Maria Dangell (born 30 March 1974) is an international singer, pianist, and songwriter.

Dangell was born in a Jewish family in Tallinn, Estonia. She started to learn classical piano at the Tallinn Music School () at the age of seven, and eventually studied it at the Conservatoire. Her career of pianist, singer and songwriter began in early school years. She performed live on stage and in recording studios as soloist and producer of her own musical creations. She also participated in duet collaborations with Bobby Kimball (from Toto) on "The Heaven of Milano" and with Amedeo Minghi on "La Vita Mia", broadcast by RAI Uno on 28 March 2009 and on 1 September 2011.
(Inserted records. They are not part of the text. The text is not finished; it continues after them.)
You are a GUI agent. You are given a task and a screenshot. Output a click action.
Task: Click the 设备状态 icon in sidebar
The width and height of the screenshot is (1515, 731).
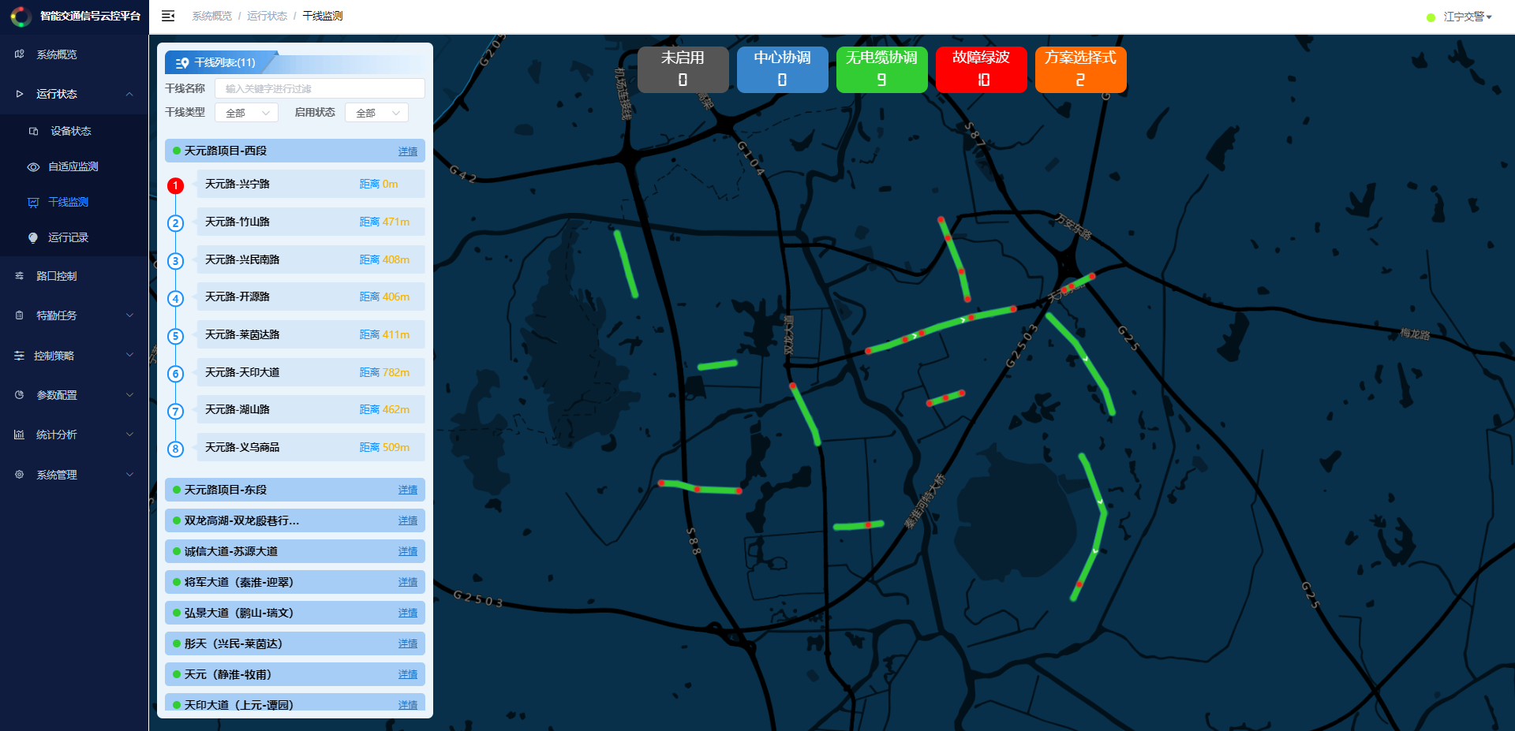(x=33, y=131)

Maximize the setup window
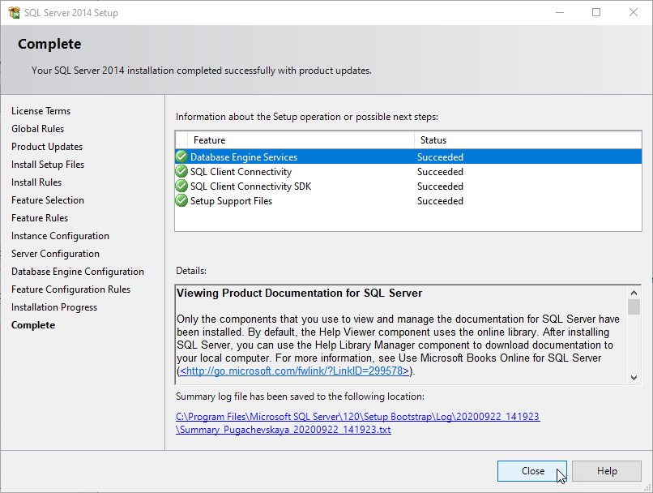coord(596,12)
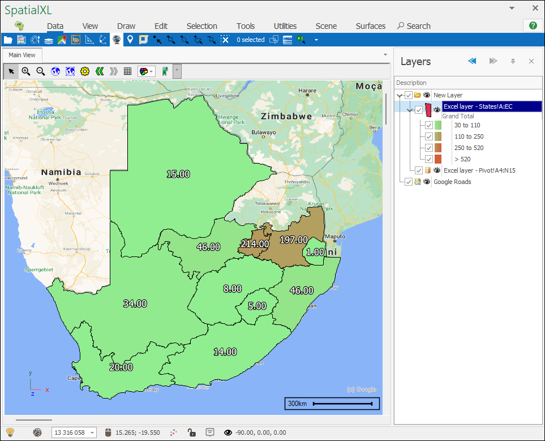The height and width of the screenshot is (441, 545).
Task: Toggle the grid icon in map toolbar
Action: tap(128, 71)
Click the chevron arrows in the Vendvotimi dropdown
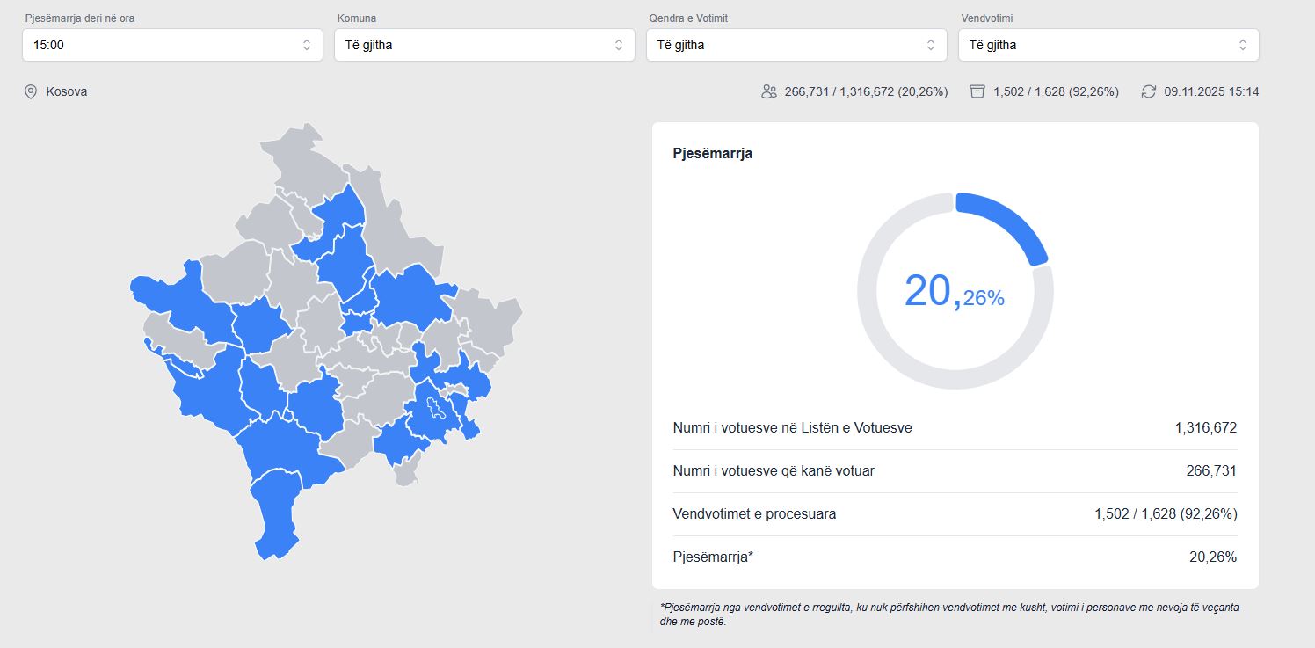This screenshot has height=648, width=1315. [1242, 45]
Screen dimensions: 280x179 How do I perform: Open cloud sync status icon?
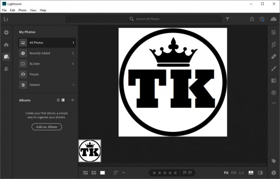[273, 19]
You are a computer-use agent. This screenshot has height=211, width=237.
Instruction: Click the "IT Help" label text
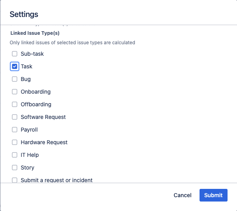click(30, 155)
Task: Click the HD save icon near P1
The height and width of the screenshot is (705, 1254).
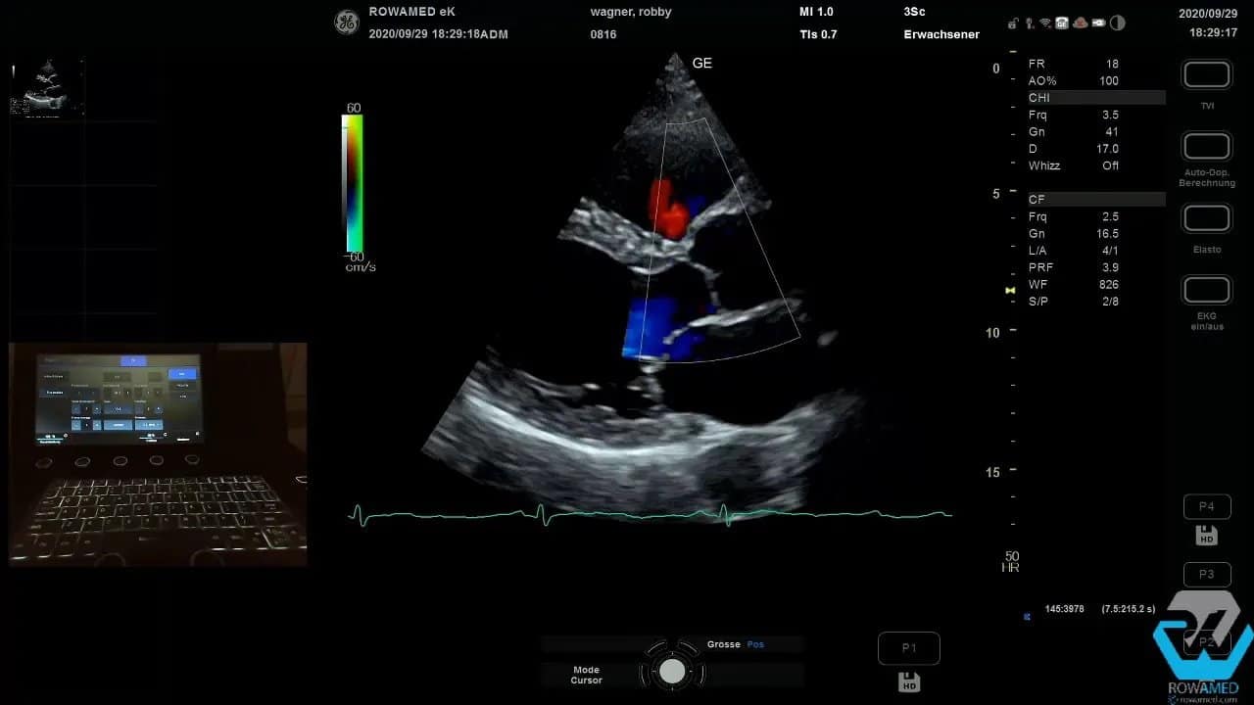Action: click(909, 682)
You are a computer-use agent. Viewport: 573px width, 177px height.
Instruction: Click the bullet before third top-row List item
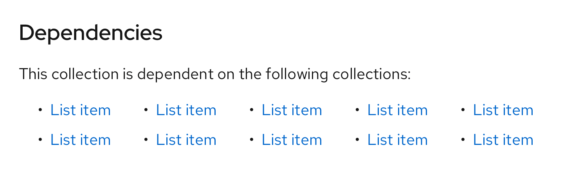[x=251, y=110]
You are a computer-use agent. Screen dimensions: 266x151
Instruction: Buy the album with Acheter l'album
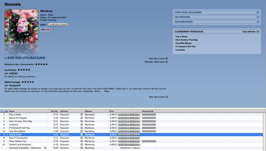pyautogui.click(x=58, y=25)

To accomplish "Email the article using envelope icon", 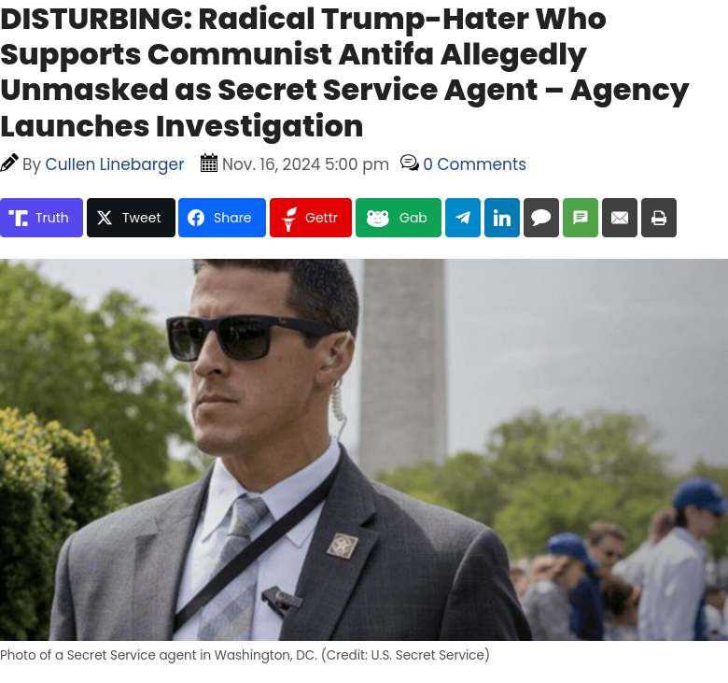I will point(620,218).
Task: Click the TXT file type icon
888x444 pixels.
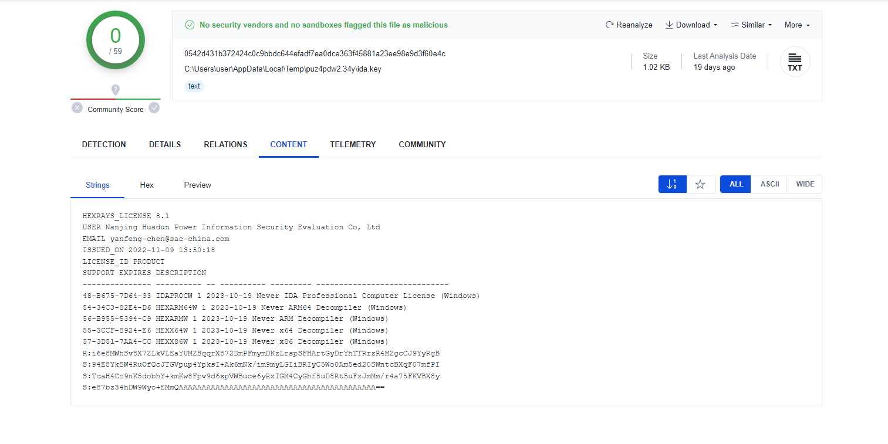Action: tap(795, 62)
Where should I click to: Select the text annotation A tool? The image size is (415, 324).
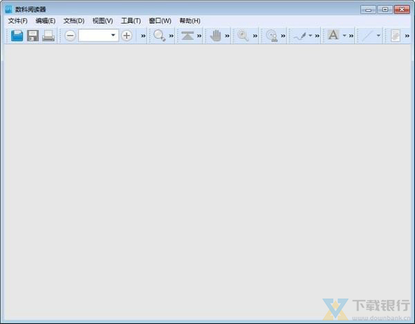[333, 35]
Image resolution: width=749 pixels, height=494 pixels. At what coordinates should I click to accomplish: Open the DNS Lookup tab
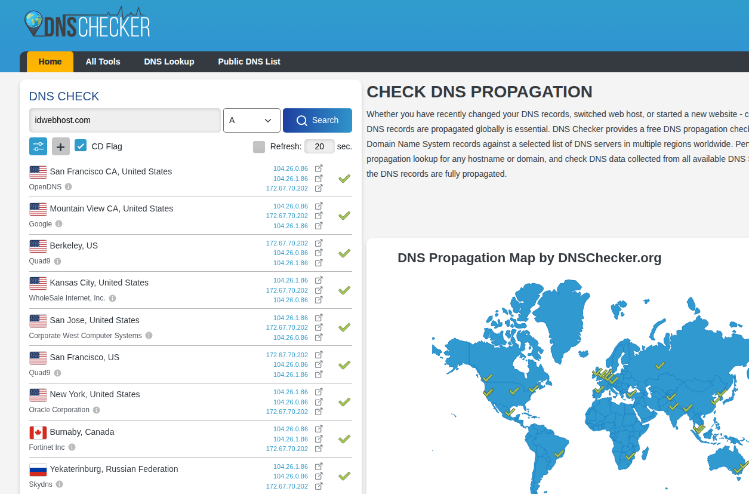(x=169, y=62)
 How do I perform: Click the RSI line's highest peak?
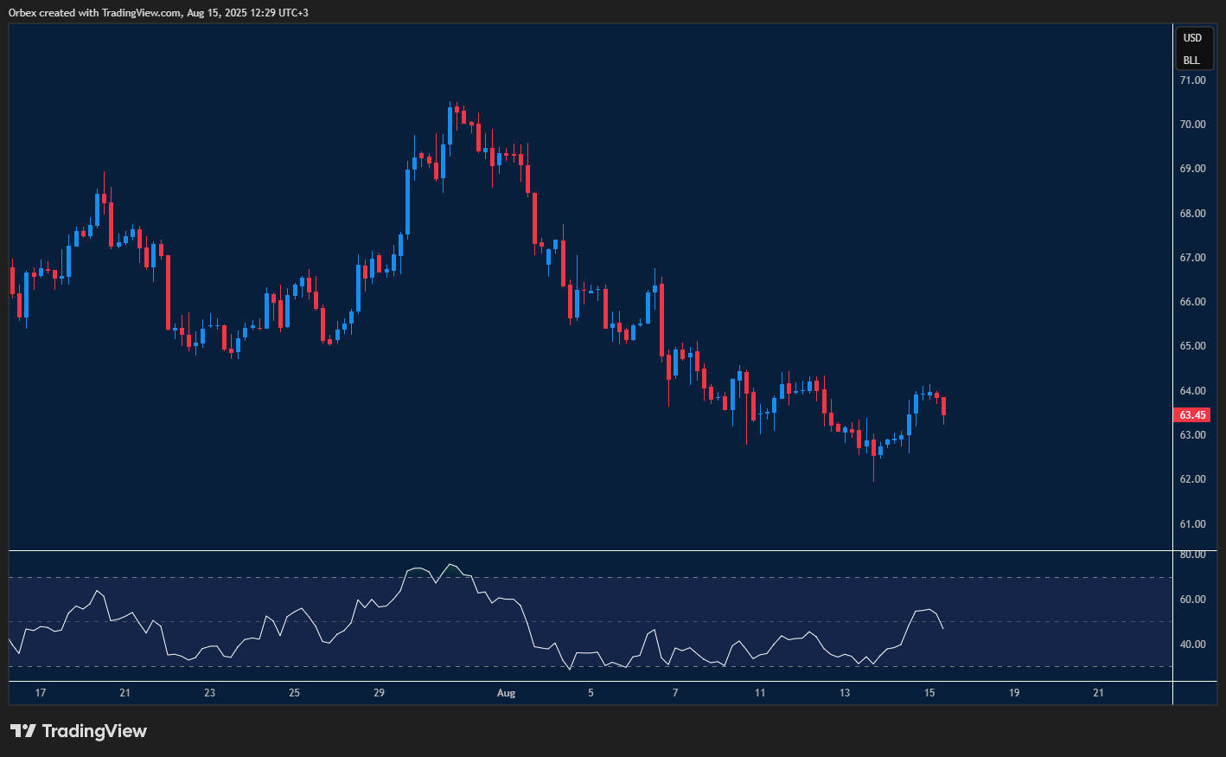(x=449, y=565)
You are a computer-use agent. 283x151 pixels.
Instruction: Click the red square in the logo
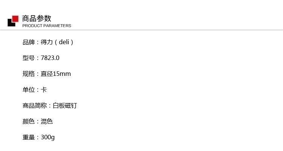click(15, 19)
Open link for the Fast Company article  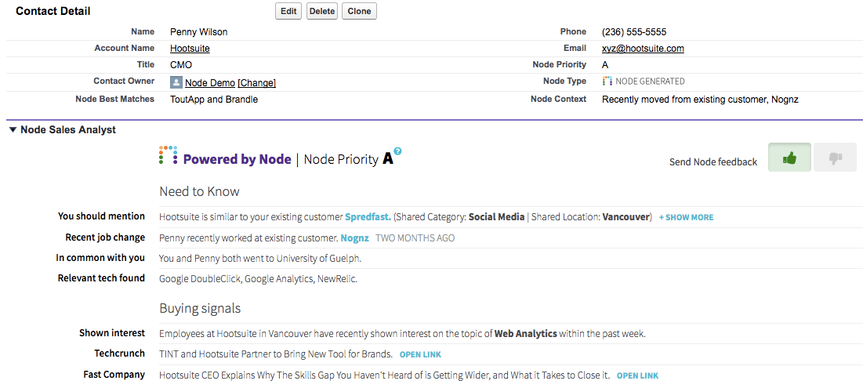637,375
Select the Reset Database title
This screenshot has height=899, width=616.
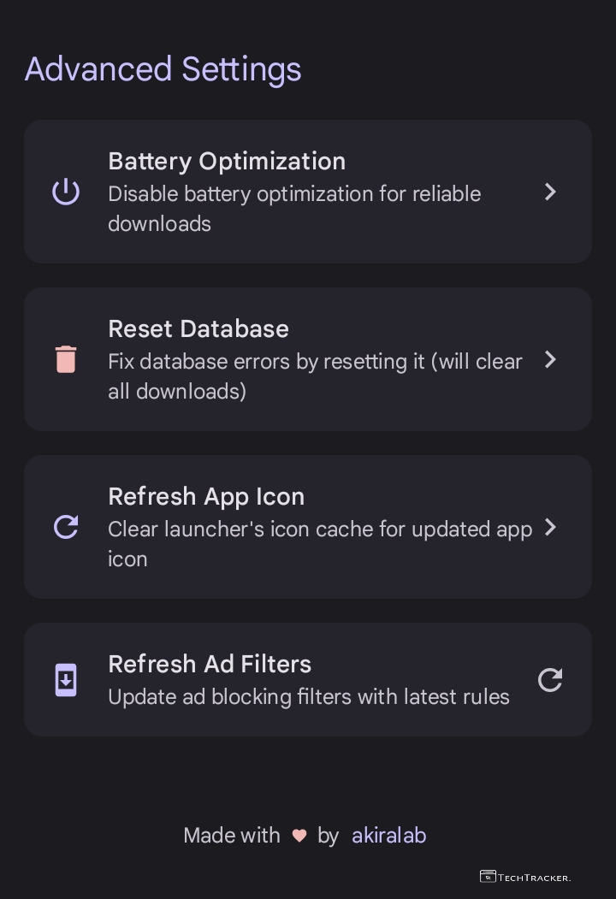pos(198,328)
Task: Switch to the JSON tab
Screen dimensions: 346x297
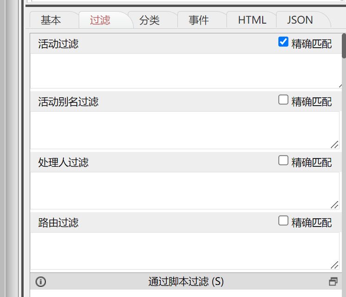Action: (x=300, y=20)
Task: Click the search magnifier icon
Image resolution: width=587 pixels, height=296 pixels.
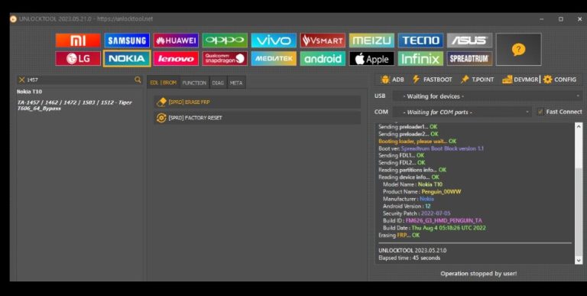Action: [138, 80]
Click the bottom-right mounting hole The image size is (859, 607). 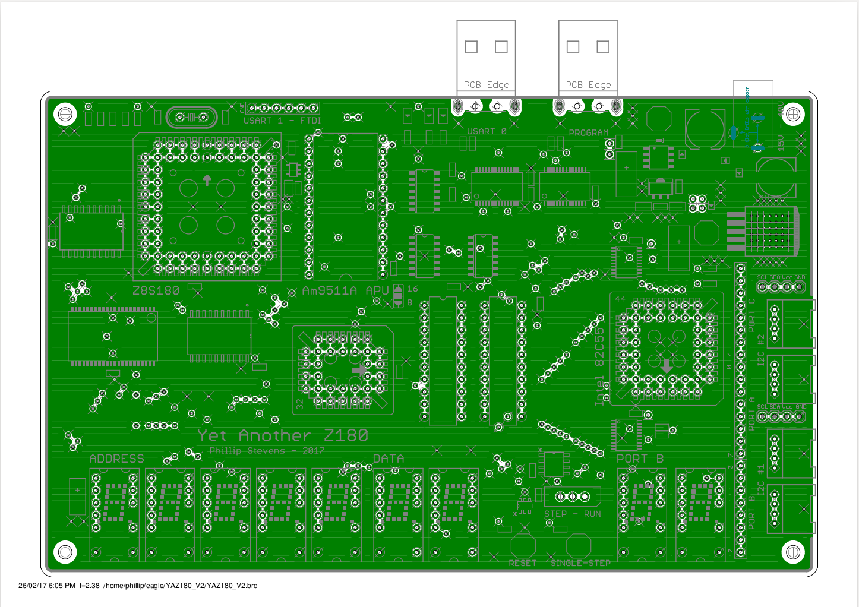coord(792,552)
Maria has been asked to collaborate on the "Hearts of Peace in the Middle East" project, whose goal is to open people's hearts and contribute to establishing peace in the Middle East. She sings the song "Jerusalem" ("Gerusalemme") written by Amedeo Minghi on Vatican's appeal. A performance of the song (Amedeo Minghi, Maria Dangell and Hakeem Abu Jaleela) took place on 1 April 2009 in Bethlehem in presence of 1500 pilgrims and media. She discussed the project with Dr. Hans-Gert Poettering, at the time the President of the European Parliament, in 2008 and brought it to the attention of international media and political institutions in order to get heard giving a clear example of how three world religions can open a peaceful dialogue among each other.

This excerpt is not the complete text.